Paul Kriwaczek: Yiddish Civilisation

Paul Kriwaczek's Yiddish Civilisation: The Rise and Fall of a Forgotten Nation (2005; paperback, 2006, Vintage Books) is a useful history of Yiddish-speaking Jews in Europe, starting with the migrations of Roman and Greek Jews into central and eastern Europe, ending (more or less) with the Holocaust.


(pp. 16-17):

Perhaps, I thought, the missing millennium was a response to the trauma of the Holocaust. Until Nazi times, the Yiddish speakers of Britain could still have regarded themselves as expatriates and escapees from their eastern European homeland, and many maintained links with their relatives still in the old country -- our rabbi, for example, had studied in the seminaries of pre-war Poland -- just as South Asian Britons still see themselves as part of the Indian, Pakistani or Bangladeshi diaspora and often return to holiday and even marry in their district of origin. But the annihilation of Continental Jewry had left the Yiddish speakers adrift, like lost and orphaned children, with no links to their past, the grotesque horror of the end of the Yiddish heym inducing what psychologists would call a state of denial, pretending that the heym had never existed, as if by wiping out the memory of what had been, the pain of its loss could be eased.

Now I have come to believe that in the 1950s a kind of deep shame at Yiddish-speaking Jewry's terrible fate played an important role in British Jews' self-imposed amnesia. Instead, after 1948, they lifted their eyes to a more distant time horizon, and recognised in the new State of Israel the land that two thousand years of daily prayer had assured them was their true ancestral home.

Needless to add, the Zionists had their own ideological reasons for wiping memory clean of the Yiddish heym -- while not responsible for the Holocaust, it appeared much as the realization of their prophecy, a point they belabored endlessly.

(p. 20):

Fifty years previously, clarinet players like Mezz Mezzrow (Milton Mezirow), Artie Shaw (Arthur Jacob Arshawsky) and Benny Goodman had abandoned klezmer for jazz and swing. Now, in an unexpected reversal of history, young Jewish musicians were returning to the old, previously derided, music. Many Jews who hadn't stepped inside a synagogue since their bar-mitzvah, and even some marrying outside the faith, now wanted a klezmer band to play at their wedding. Even non-Jews could take part. Klezmer ensembles have sprung up in the most unexpected places, even Japan.

(pp. 25-26):

The story of the Yiddish civilisation that I favour rejects a black-and-white clash between gentiles and Jews, between oppression and survival, and embraces a far more nuanced contest conducted within the Yiddish-speaking people themselves: a game of tension and conflict, a tug-of-war-and-peace between East and West, between German speakers and Slav speakers, between intellect and emotion, between orthodoxy and syncretism, between those who identified themselves as "Jews," members of the Jewish people,a nd those who thought of themselves as "Jewish," nations of Jewish faith, a tussle in which first one side celebrated victory over the other, then roles were reversed while former winners lost to erstwhile losers, until finally the contending teams were separated by the umpire of history -- a long struggle which called up a new interpretation of what it means to be a Jew.

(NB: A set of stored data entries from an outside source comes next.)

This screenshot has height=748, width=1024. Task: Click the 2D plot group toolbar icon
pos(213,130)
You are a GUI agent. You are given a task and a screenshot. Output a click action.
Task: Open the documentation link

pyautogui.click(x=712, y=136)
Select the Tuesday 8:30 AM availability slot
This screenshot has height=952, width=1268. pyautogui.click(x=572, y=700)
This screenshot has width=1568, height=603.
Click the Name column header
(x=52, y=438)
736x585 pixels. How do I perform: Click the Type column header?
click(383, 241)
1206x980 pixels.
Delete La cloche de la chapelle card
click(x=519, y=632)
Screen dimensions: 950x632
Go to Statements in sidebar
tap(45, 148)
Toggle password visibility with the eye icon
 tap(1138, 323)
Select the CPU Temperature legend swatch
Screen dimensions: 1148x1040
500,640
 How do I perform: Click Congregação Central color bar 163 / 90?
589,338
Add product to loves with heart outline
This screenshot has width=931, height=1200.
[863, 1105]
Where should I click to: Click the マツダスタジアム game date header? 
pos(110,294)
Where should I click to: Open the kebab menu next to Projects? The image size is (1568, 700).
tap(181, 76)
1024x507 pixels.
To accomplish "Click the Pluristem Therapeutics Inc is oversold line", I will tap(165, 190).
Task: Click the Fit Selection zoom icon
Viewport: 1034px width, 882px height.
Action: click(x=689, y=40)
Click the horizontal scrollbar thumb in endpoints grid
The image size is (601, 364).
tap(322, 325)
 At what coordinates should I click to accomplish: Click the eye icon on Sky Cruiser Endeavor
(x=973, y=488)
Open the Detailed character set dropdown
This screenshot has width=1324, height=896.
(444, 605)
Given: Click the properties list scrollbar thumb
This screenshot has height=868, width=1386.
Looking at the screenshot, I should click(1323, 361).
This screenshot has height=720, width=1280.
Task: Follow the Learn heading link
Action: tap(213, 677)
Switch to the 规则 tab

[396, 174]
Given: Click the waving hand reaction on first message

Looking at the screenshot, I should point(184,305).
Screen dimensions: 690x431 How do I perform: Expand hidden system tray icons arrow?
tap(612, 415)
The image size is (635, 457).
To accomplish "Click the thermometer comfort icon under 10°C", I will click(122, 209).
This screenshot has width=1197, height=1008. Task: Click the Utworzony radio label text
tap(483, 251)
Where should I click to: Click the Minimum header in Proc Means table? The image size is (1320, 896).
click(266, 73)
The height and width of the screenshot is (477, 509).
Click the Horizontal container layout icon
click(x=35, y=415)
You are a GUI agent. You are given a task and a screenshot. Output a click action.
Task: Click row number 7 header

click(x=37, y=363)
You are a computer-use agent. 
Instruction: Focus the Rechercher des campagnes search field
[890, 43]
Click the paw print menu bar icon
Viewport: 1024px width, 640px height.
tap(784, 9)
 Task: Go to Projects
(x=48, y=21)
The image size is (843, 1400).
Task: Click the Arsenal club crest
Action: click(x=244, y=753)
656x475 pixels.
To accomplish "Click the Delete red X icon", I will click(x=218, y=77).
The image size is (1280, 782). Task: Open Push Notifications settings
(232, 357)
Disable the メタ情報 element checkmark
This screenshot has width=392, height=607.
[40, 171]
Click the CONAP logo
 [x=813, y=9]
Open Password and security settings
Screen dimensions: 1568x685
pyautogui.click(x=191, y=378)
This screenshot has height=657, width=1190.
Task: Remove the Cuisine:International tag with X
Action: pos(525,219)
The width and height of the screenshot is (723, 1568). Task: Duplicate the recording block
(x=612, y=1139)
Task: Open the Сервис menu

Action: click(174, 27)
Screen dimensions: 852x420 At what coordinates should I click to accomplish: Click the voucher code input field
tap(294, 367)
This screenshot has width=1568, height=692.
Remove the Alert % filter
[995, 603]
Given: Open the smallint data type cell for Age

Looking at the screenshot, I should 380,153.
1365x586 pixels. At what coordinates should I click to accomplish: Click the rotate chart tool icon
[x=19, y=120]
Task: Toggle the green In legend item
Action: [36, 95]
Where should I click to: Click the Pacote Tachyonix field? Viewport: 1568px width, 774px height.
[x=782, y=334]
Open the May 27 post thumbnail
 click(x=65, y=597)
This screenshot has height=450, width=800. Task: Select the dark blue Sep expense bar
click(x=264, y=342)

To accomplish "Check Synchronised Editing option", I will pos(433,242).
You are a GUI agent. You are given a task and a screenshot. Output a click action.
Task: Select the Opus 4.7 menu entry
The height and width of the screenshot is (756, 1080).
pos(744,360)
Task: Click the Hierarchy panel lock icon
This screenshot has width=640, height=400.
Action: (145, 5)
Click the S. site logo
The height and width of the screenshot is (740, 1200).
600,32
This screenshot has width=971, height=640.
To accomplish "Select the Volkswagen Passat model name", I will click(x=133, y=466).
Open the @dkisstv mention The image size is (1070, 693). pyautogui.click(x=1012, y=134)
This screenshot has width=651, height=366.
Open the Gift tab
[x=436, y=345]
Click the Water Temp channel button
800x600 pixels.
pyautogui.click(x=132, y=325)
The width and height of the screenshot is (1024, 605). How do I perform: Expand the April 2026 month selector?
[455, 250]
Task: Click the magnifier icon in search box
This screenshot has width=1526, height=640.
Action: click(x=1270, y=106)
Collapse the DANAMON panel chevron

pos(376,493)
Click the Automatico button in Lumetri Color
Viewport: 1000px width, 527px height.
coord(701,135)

The Jews of Rome (pp. 32-33):

These were not all immigrant settlers from Judaea. Contemporary sources make it clear that many, perhaps even most, of the subjects of Rome who followed the Torah were not of pure Hebraic origin. Dio Cassius, a Roman historian of the second century, was clear that "all those who observe the Jewish law may be called Jews, from whatever ethnic group they derive."

The expansion of Judaism to include converts from other nations had already begun in the last two centuries before Christ's birth, when the Hasmonean rulers of Israel had vigorously spread the Jewish religion among the surrounding peoples by the sword -- and by the izmel, the circumcision knife. Ammonites, Moabites, Edomites or Idumaeans, Herod's nation, were progressively incorporated into the Israelite, Jewish, domain. Later conversions, however, were not imposed by force. While today's orthodox rabbis are reluctant to encourage conversion, gentiles throughout the classical world saw Judaism as an attractive and welcoming religion. As the centuries progressed and fewer and fewer intelligent pagans found themselves convinced by the barbaric old gods with their sensual appetites and violent tempers, belief in the prophethood of Moses and reverence for the Torah attracted ever more popular support from the many who, as the historian Suetonius records, "without publicly acknowledging that faith, yet lived as Jews."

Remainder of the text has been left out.